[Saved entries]
*** Block opens ***

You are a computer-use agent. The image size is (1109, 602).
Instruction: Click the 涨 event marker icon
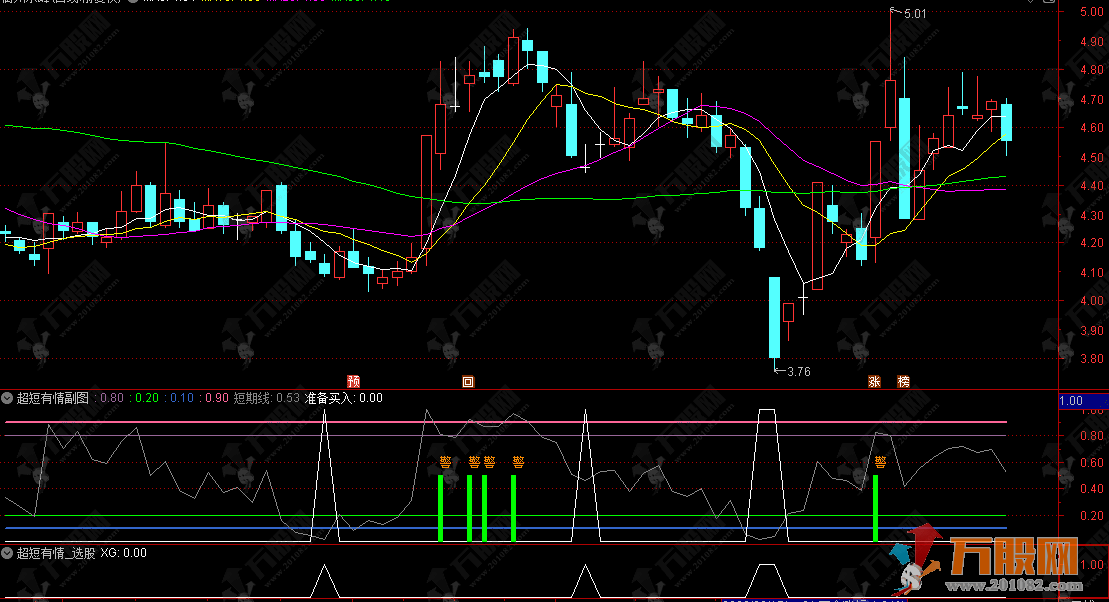pos(874,381)
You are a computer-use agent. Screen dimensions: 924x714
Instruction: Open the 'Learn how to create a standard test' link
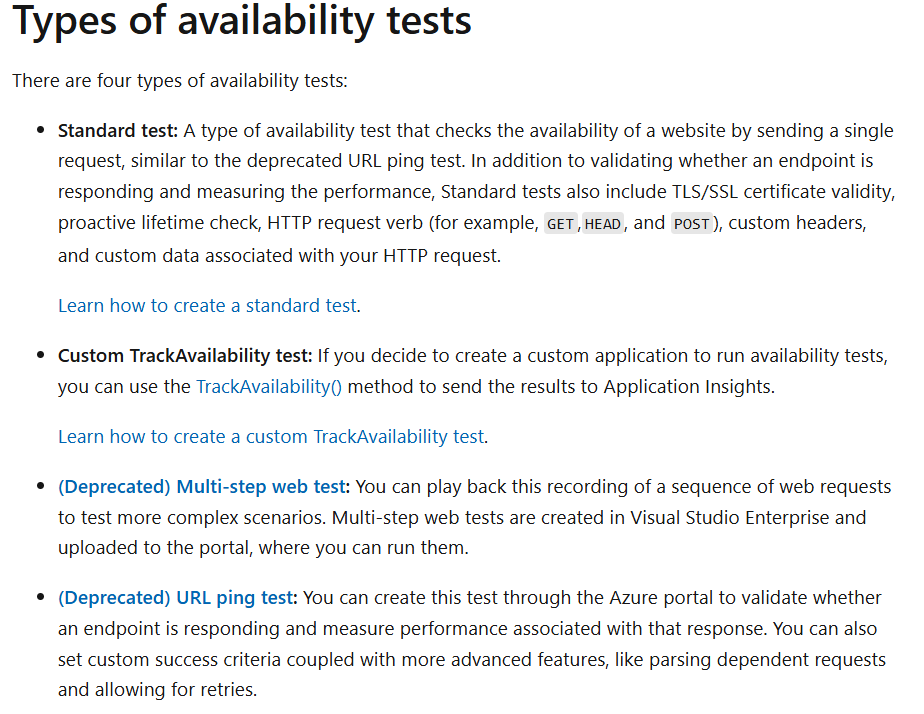207,306
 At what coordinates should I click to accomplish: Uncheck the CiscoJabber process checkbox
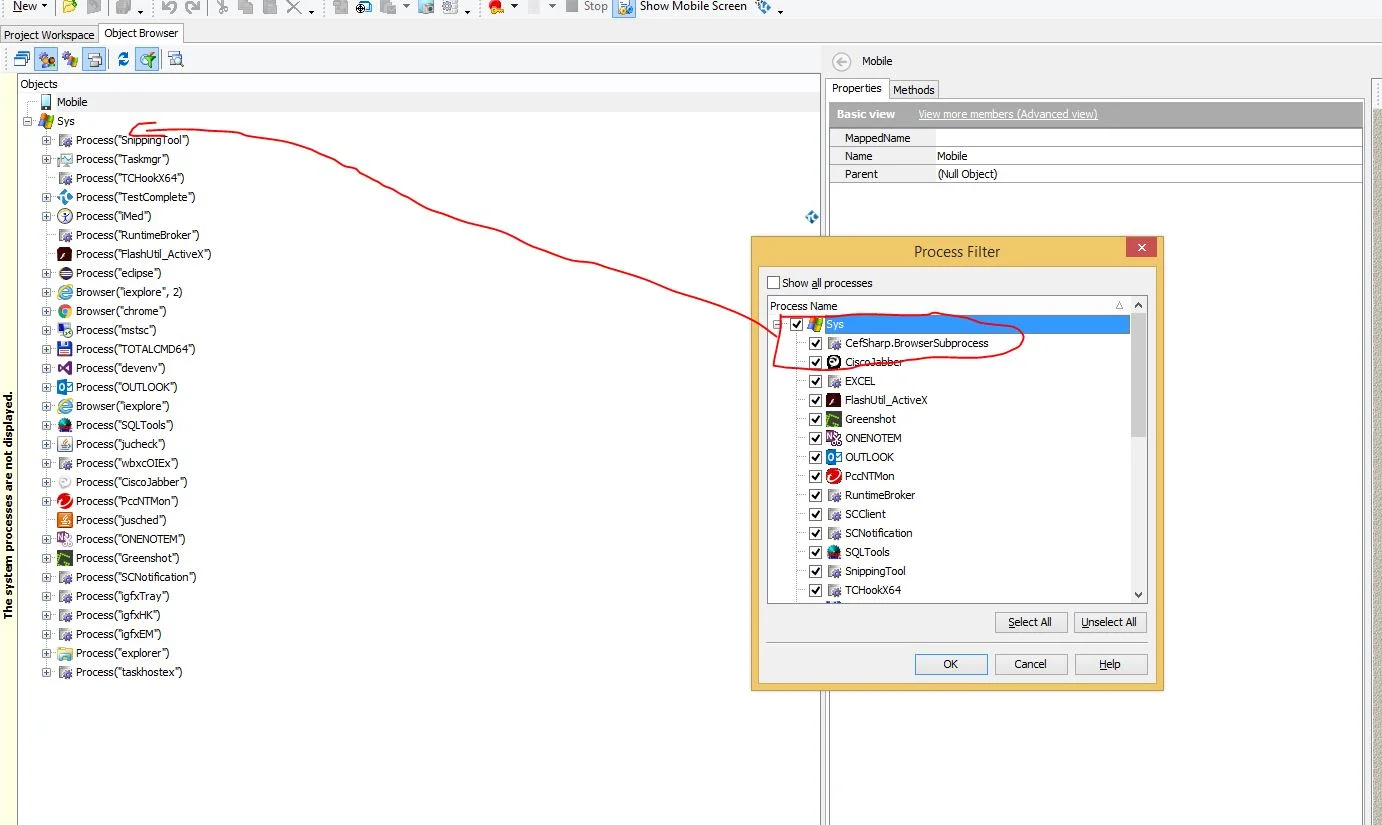coord(815,362)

*** Block closes ***

When you print the entries, keep every line exactly as it is and drop the pictures.

You are a computer-use agent. The image size is (1109, 602).
Instruction: Click the 涨 event marker icon
pos(874,381)
You are a computer-use agent. Screen dimensions: 924x714
Instruction: Open the 'Learn how to create a standard test' link
207,306
 At what coordinates should I click to accomplish: Uncheck the CiscoJabber process checkbox
coord(815,362)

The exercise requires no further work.